左侧列表来自MySQL服务器,它获取我的聊天列表。每个房间名称都有 id 值,即房间名称。并且它还有onclick函数可以在客户端使用函数。

当我单击每个房间名称并运行 joinChat() 函数和 joinChat() 函数内部时,我想了

  1. 使用JoinRoom套接字
  2. 在服务器端运行 socket.leave(`${data.joinedRoomName}`);
  3. 然后使用 socket.join(`${data.joinedRoomName}`); 加入新的 Clicked Room; 代码

但是我不知道点击新房间时如何传递当前房间名称。

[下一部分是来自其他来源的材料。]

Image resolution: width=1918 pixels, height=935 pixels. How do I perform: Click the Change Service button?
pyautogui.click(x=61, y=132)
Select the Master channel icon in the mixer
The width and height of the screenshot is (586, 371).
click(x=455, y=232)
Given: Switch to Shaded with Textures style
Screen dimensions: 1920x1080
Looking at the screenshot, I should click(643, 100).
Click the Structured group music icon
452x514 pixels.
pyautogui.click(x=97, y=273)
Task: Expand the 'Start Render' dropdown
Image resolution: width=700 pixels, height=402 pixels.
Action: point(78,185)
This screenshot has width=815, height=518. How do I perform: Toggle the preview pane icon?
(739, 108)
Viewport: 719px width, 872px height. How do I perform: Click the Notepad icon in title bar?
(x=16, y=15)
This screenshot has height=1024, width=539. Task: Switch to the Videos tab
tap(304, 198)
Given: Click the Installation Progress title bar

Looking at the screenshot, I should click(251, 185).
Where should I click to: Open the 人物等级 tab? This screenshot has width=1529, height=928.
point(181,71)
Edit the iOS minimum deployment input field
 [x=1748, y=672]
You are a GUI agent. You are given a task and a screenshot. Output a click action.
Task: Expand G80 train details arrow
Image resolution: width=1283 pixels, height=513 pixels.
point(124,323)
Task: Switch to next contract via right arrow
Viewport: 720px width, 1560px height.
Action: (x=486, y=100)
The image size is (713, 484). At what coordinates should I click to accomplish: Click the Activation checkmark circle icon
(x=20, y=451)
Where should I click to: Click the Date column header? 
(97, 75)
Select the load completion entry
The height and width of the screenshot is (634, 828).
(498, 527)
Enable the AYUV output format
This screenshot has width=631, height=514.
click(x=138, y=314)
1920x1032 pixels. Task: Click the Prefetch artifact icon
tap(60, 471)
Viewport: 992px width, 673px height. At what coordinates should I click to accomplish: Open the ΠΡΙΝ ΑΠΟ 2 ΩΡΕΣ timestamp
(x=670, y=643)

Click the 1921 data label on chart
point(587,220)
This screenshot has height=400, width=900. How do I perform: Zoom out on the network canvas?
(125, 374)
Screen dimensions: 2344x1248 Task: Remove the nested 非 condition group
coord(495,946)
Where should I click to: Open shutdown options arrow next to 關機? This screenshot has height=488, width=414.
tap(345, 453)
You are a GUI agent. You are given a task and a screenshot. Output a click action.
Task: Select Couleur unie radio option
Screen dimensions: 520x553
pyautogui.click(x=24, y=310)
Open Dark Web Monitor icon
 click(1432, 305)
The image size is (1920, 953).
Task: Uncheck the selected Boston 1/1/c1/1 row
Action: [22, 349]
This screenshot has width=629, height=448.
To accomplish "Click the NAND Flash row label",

所以第 2 步就出现了问题。

所以它看起来像这样。

<a href="#" onclick="joinChat()">
<h5 id="sangumee-Quarterican-KJ">sangumee</h5>
</a>

[客户端代码]

var socket = io.connect('http://118.35.126.220:3001');
function joinChat() {
let joinedRoomName = window.event.target.id; // Get clicked id (ROOM NAME)
$('.msg_history').empty(); // to Remove Previous Chats
socket.emit('JoinRoom', {
joinedRoomName: joinedRoomName
});
console.log(`Joined : ${joinedRoomName}`);
$('#chat').on('submit', function (e) { // Submit Event
var msg = $('#message').val(); // Get entered Message
e.preventDefault(); // Prevent reload the page
if (!msg) return; // If no Message return
$('#message').val('') // To clean chat input
socket.emit('send:message', {
message: msg,
userId: userId,
loginedId: loginedId,
joinedRoomName: joinedRoomName
});
// Draw to Outgoing side Chat (Send by me)
$('.msg_history').append(`<div class="outgoing_msg"><div class="sent_msg"><p>${msg}</p><span class="time_date"> 11:01 AM | June 9</span></div></div>`);
});
}

socket.on('receive:message', function (data) {
console.log(`${data.userId} : ${userId}`)
if (data.userId != userId) {
// Draw to Incoming Side Chat (Send by another person)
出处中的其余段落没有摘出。